Biden’s dominant performance in
North Carolina is all the more remarkable because he didn’t make any
appearances or stand up a campaign infrastructure in the state as Sanders did,
or spend money on advertising as the short-lived campaign of former New York
City Mayor Mike Bloomberg did.
In many of the 14 precincts that saw
Democratic vote totals increase by more than 35 percent, Biden doubled or even
tripled Sanders’ vote.
Compared to the 2016 primary, when
he trailed Hillary Clinton with 17,087 votes in Forsyth County, Sanders
finished this year’s primary with only 14,087 votes — a dynamic that has played
out in state after state.
Sanders’ distant second-place finish
with 25.5 percent of the vote to Biden’s 42.7 percent in Forsyth County almost
perfectly mirrored the result across the state. Benjamin Spencer, a lead
organizer for the Sanders campaign in Forsyth County, said the outcome was
particularly disappointing because “from what I understand we had the most door-knocks
of anyone in the state.”
Sanders volunteers were canvassing
in Forsyth County before Sanders’ national campaign organization even set up in
Winston-Salem.
“It was really shocking to see how
well” Biden performed, Spencer said. “We weren’t thinking it was going to be
anywhere close to that. I thought we were at least going to win Forsyth.”
Besse said he knew people who were
canvassing door to door for Pete Buttigieg, who wound up dropping out before
the North Carolina primary and endorsing Biden. He received calls and texts
from people canvassing for Sanders and Bloomberg, along with Elizabeth Warren
and Amy Klobuchar, but not one from someone working to get out the vote for
Biden.
Spencer cited a multitude of reasons
why the Sanders campaign floundered in North Carolina, including low turnout
among young voters, compounded by an inability to get voters to the polls
during early voting while there was still a large field of candidates that
could potentially split the moderate vote. In speaking to voters, Spencer also
said the “late deciders” were “heavily influenced by the recent result in South
Carolina.”
Spencer said Sanders volunteers ran
into a few voters who were genuinely torn between Sanders and Biden, most of
whom tipped toward Biden based on the perception of electability.
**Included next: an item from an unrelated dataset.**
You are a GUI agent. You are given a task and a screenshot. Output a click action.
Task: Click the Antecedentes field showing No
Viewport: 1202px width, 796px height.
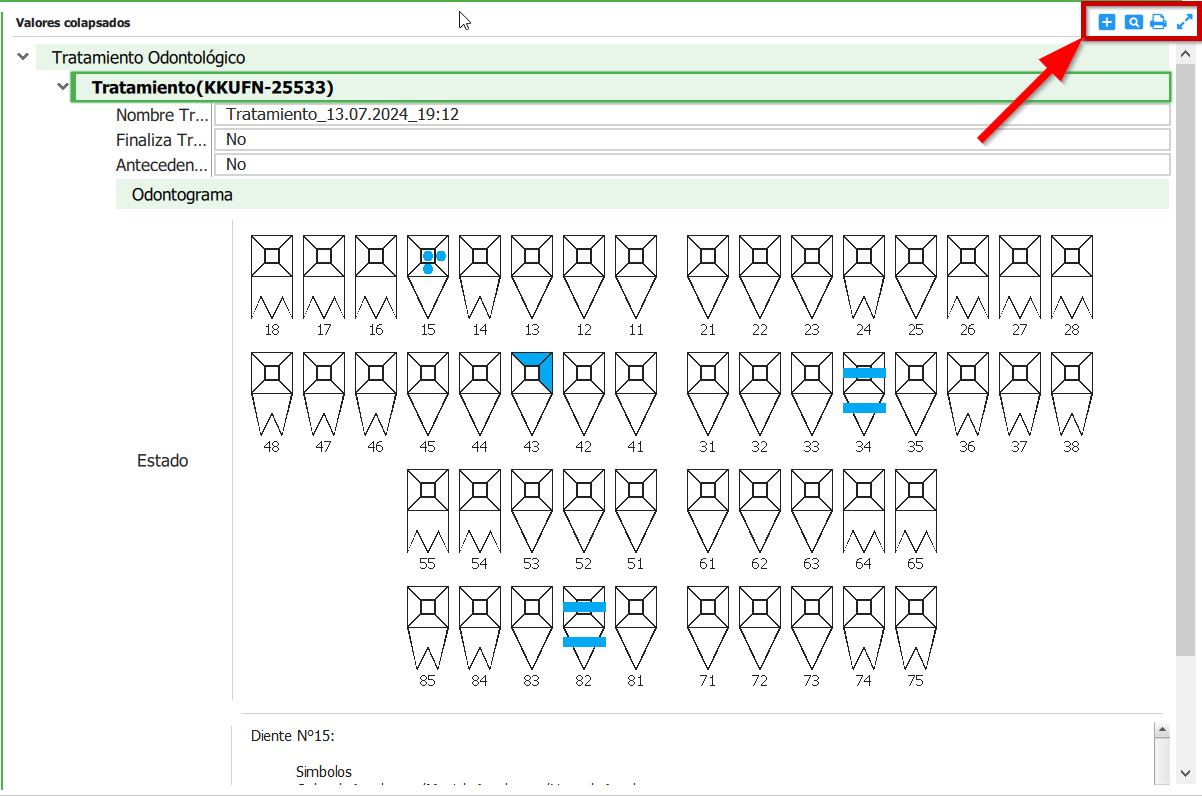(x=690, y=164)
“Most of them we ran into,
especially early, who were truly undecided, their No. 1 issue is they wanted
someone who could beat Trump,” Spencer said.
Less than a week before the primary,
Sanders had promised during a campaign appearance at Winston-Salem State
University: “The reason we’re gonna win here in North Carolina is because we
have the strongest grassroots movement of any campaign in modern American
history.” And as he had at one campaign stop after another, Sanders declared,
“We are the strongest campaign to beat Donald Trump because we have the energy
and we have the excitement. We have been bringing working-class people — black
and white, Latino, Native American, Asian Americans — into the political
process. We are going to get young people out to vote in a way this country has
never seen before.”
Many of the 15 Forsyth County
precincts where Democratic voting dropped from 2016 look like the working-class,
multiracial coalition envisioned by Sanders. The precincts for Mineral Springs
Elementary on Winston-Salem’s north side, Konnoak Hills Methodist Church on the
south end and Sprague Street Rec Center in the southeast are among the few in Forsyth
County where Latinx people exceed 10 percent of registered voters.
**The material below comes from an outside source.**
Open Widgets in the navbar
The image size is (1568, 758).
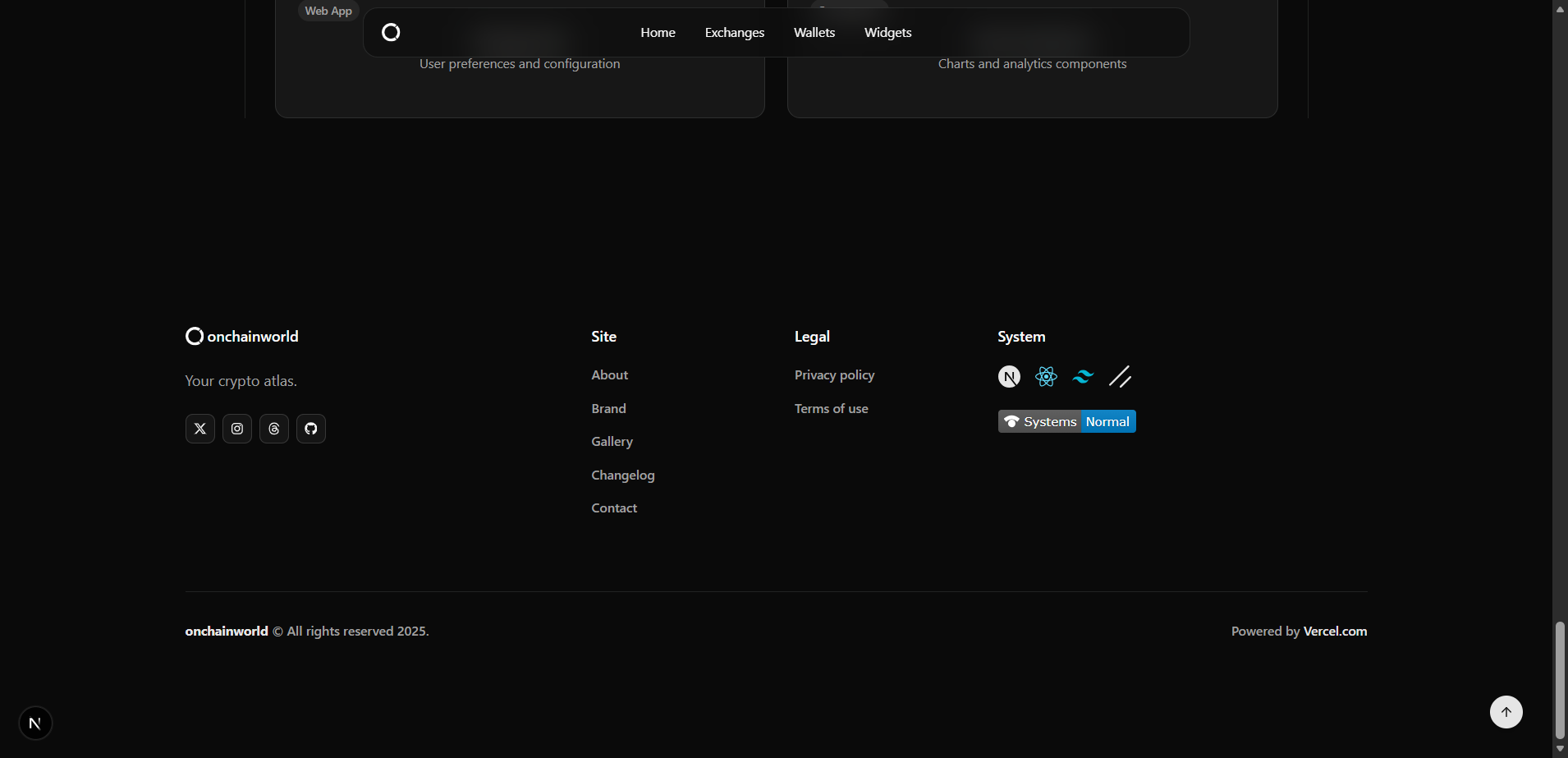click(887, 33)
All three locations, along with the
precinct for Trinity Moravian Church on the Southside — one of the few
that tipped for Sanders — are also among the most diverse, with Asian, American
Indian, multiracial and other voters who don’t self-identify as either black or
white, making up more than 18 percent of the electorate.
Where were the young voters who were supposed to turn out for Sanders?
“I would say a lot of them have been
beaten down by Trump,” Spencer said. “They can’t take it anymore. They’re going
to focus on the general election. They’re exhausted. The economy has gotten
worse, and they don’t have as much time.”
One person Spencer met while
canvassing, although an older man, exemplified the malaise.
“He said he was too tired to go
vote,” Spencer recalled. “He had just gotten off work, and he was exhausted.”